### TEXTO DE REFERÊNCIA:
————
Lontras, mendigos bêbados e mães selvagens
Renato Kaufmann
Depois do terrível incidente no carro, não podia deixar de compartilhar esse capítulo do livro ''Como nascem os pais'':
''Tudo começa centenas de anos atrás, com a domesticação das codornas, ou milhões de anos atrás, com a presumida domesticação dos bebês. Seguindo essa tradição, Lucia, que pertence ao segundo grupo, comeu ontem pela primeira vez um ovinho de codorna.
Meia hora depois, sento a pequena na cadeirinha, pra ela acompanhar o jantar da irmã e se sentir participante. Aproveito e dou um ovinho na mão dela, que o devora como uma selvagem. Achei que ia engasgar e que seria necessário desentupi-la com roto-rooter, mas bebê tem que aprender a comer, né. Ela mesma deu um jeito, cuspindo um pedaço no chão, que se juntou aos outros que caíram esfarelados. Como caiu, dei mais um, é a coisa mais linda ver essa menina comendo com as mãozinhas, parece uma lontra.
————
### ENUNCIADO:
Retome o relato sobre a bebê Lucia e o ovo de codorna a partir da última frase apresentada, mantendo a primeira pessoa e o tom bem-humorado.

### MATERIAL FORNECIDO:
————
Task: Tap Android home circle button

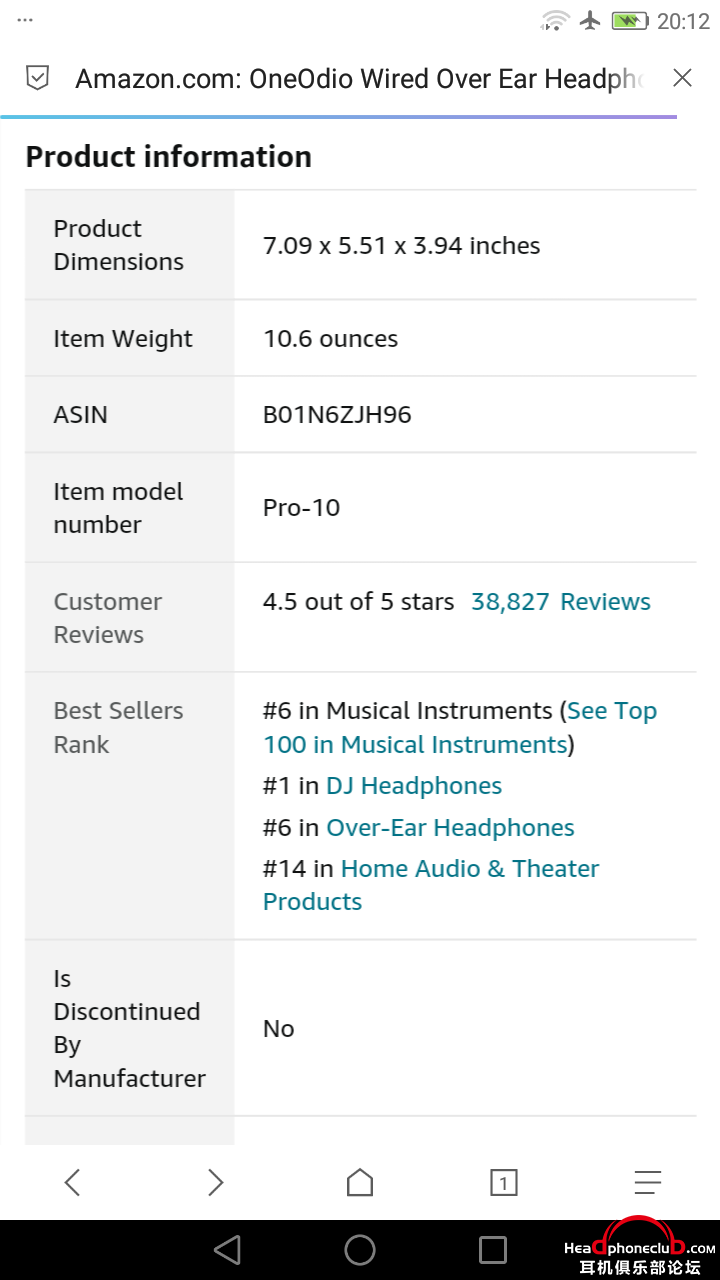Action: [x=360, y=1249]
————
### RESPOSTA DO EXERCÍCIO:
Aí dona mamãe chega do trabalho e aproveito pra limpar a sujeira de ovos no chão. Sem ter a importante e necessária sujeira como indicador, mamãe tem a mesma idéia genial, de modo que lontrinha come mais três ovinhos. Chegada a hora de dormir, zureta de sono, toma meia mamadeira e capota no berço tal qual um mendigo bêbado.
Lá pelas onze ela dá uma choradinha e pára. Em geral a gente deixa, porque ela volta a dormir sem precisar de atenção, às vezes só de entrar no quarto ela olha e, sentindo-se novamente segura, cai de cara na ovelhinha de pelúcia, adormecendo no meio da queda. Mas dessa vez fui ver.
Encontro a Lucia vestindo o capuz da blusa, sentada no escuro e dizendo coisas ininteligíveis, parecia o Charlie do Lost na fase heroína. Verifico a fralda e sinto um molhado na roupinha. Afasto a mão sem querer e sinto um molhado extenso na cama. Penso “putaquepariu será que o bebê está derretendo ou é a maior diarréia do planeta?”
Acendo a luz e vejo horrorizado que ela estava completamente vomitada, a cama, a ovelhinha, a proteção do berço, tudo encharcado, vômito no cabelo, olho, nariz, orelha; uma cena de partir o coração.
Calmamente chamo: “gatinha, vem aqui um instante, sim?”. Ela arregala os olhos e logo vai lavar a Lucia no banheiro enquanto eu esquento água pro banho. Como mãe que é mãe ou sente ou inflige culpa (ou ambos), ouço a mãe ralhando consigo mesma, ela que é sua juíza mais severa, pedindo desculpas à Lucia até pela mera existência das codornas.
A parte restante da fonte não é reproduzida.